Khuê Pham: "Wo auch immer ihr seid"
btb Verlag, München 2021
304 Seiten, 22 Euro
Perspektivenwechsel auf den Vietnamkrieg
09:46 Minuten
Khuê Pham wurde als Kind vietnamesischer Migranten in Berlin geboren. Lange wollte die Journalistin sich nicht mit ihren Wurzeln beschäftigen. Nun legt sie einen autobiografisch geprägten Roman vor, in dem es um Identität und die vietnamesische Geschichte geht.
"Ich muss diese Geschichte mit einem Geständnis beginnen: Ich kann meinen eigenen Namen nicht aussprechen." So beginnt Khuê Pham ihren Roman "Wo auch immer ihr seid". Die junge Journalistin Kiêu nennt sich Kim, weil sie mit ihrer vietnamesischen Herkunft nichts anfangen kann. Auch ihre weitverzweigte Verwandtschaft in Vietnam und in den USA ist ihr fremd.
Dann stirbt ihre Großmutter in Little Saigon, Kalifornien, und Kiêu muss mit ihren Eltern zur Testamentseröffnung nach Amerika reisen. Sie tut es sehr widerwillig. Doch es wird ein Besuch, der sie plötzlich mit vielen Fragen zu ihrer eigenen Identität konfrontiert – und mit einem Familiengeheimnis, das bis in den Vietnamkrieg zurückreicht.
Entfremdung von der eigenen Herkunft
Pham, die 1982 als Kind vietnamesischer Migranten in Berlin geboren wurde und heute als Politikredakteurin bei der "Zeit" arbeitet, hat viel Autobiografisches in ihrem Buch verarbeitet – inklusive der Tatsache, dass sie schon immer Probleme hatte, ihren vietnamesischen Vornamen richtig auszusprechen, wie sie gesteht. Auch die Entfremdung von der eigenen vietnamesischen Herkunft kenne sie gut, sagt sie.
Doch sei ihr Buch mehr als nur eine Familien- und Migrationsgeschichte, betont die 39-jährige Autorin. Vergnügliche Kapitel, die den Clash of Cultures beschreiben, wenn Kim alias Kiêu auf ihre Verwandtschaft trifft, wechseln sich ab mit einem tiefernsten und detailreichen Blick in die vietnamesische Geschichte und auf den Vietnamkrieg. Pham erzählt diese Geschichte entlang der Schicksale von Kiêus Vater und Onkel.
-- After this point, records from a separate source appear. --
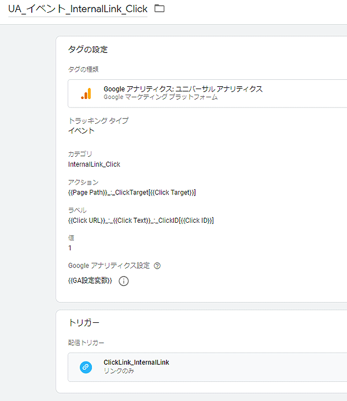Click the タグの種類 label
Viewport: 347px width, 401px height.
83,69
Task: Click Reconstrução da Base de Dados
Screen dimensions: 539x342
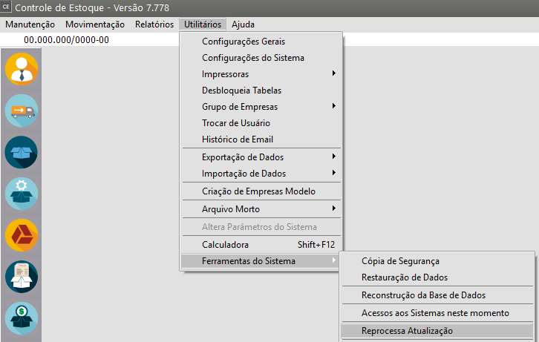Action: (x=423, y=295)
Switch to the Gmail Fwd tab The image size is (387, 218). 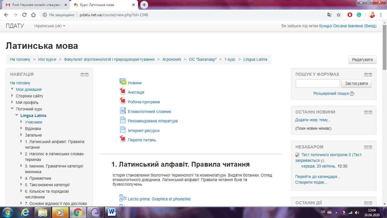[35, 5]
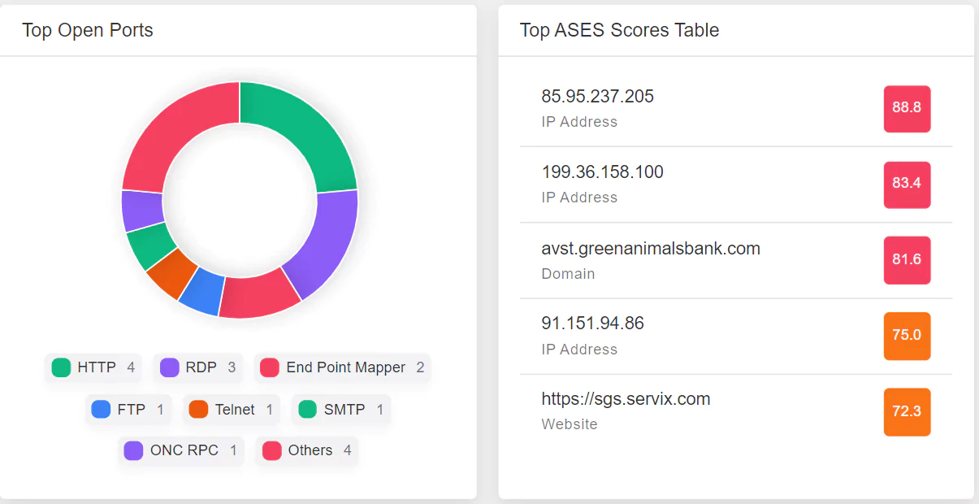
Task: Open the 91.151.94.86 IP address row
Action: (x=736, y=336)
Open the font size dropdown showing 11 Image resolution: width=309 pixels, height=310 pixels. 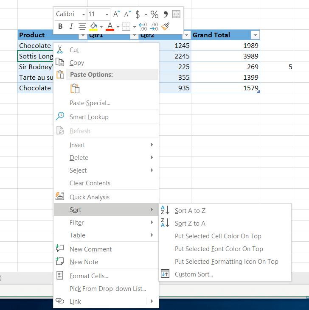tap(107, 14)
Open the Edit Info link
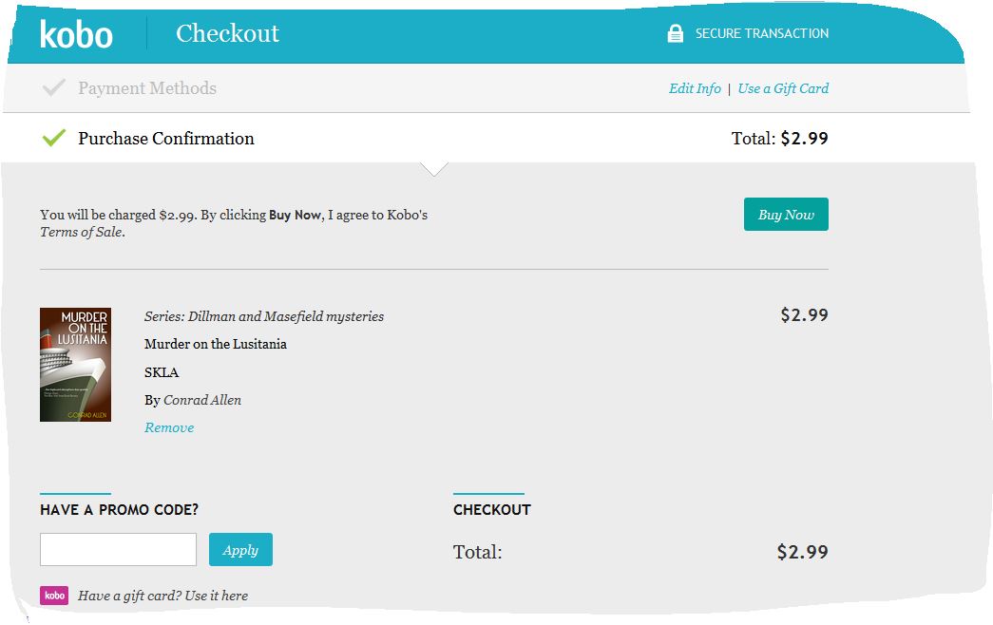Viewport: 993px width, 625px height. [695, 88]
Was der Krieg mit den Familien gemacht hat
"Es gibt über den Vietnamkrieg natürlich unzählige Filme und Bücher. Aber, ganz ehrlich, sie sind alle aus einer bestimmten Perspektive erzählt, nämlich aus der Perspektive von amerikanischen Kriegsreportern – weißen Männern", sagt Khuê Pham. Deren Blick auf den Krieg beschränke sich auf die Schlachten und das Leben der US-Soldaten während des Einsatzes in Vietnam und danach.
"Was der Krieg und auch die Zeit danach mit den Familien gemacht hat – diese Geschichte haben wir zumindest in Deutschland noch nicht gelesen", betont Pham: "Deshalb musste ich sie mir selbst erarbeiten." Dafür hat die Autorin umfangreich recherchiert, ist nach Vietnam gereist, hat viele Gespräche mit Zeitzeugen geführt und sie detailliert nach dem Alltag damals befragt.
Schweigen über den Schrecken
Ab einem bestimmten Punkt stieß Pham allerdings oft auf eine Mauer des Schweigens: Wie groß das Leid während des Krieges und in der politisch-gesellschaftlichen Umbruchzeit unter der kommunistischen Führung war, darüber wollten viele nicht sprechen.
"Wir haben auch in meiner Familie nicht darüber geredet, was im Vietnamkrieg passiert ist", erinnert Pham sich. Ihre Familie habe zum Teil gehungert, Familienmitglieder hätten ihr Leben riskiert, um Vietnam zu verlassen. "Diese krassen Geschichten kannte ich vorher nicht." Sie seien erst ans Licht gekommen, als sie systematisch damit begonnen habe, auch ihre Verwandten nach der damaligen Zeit zu befragen, berichtet die Autorin.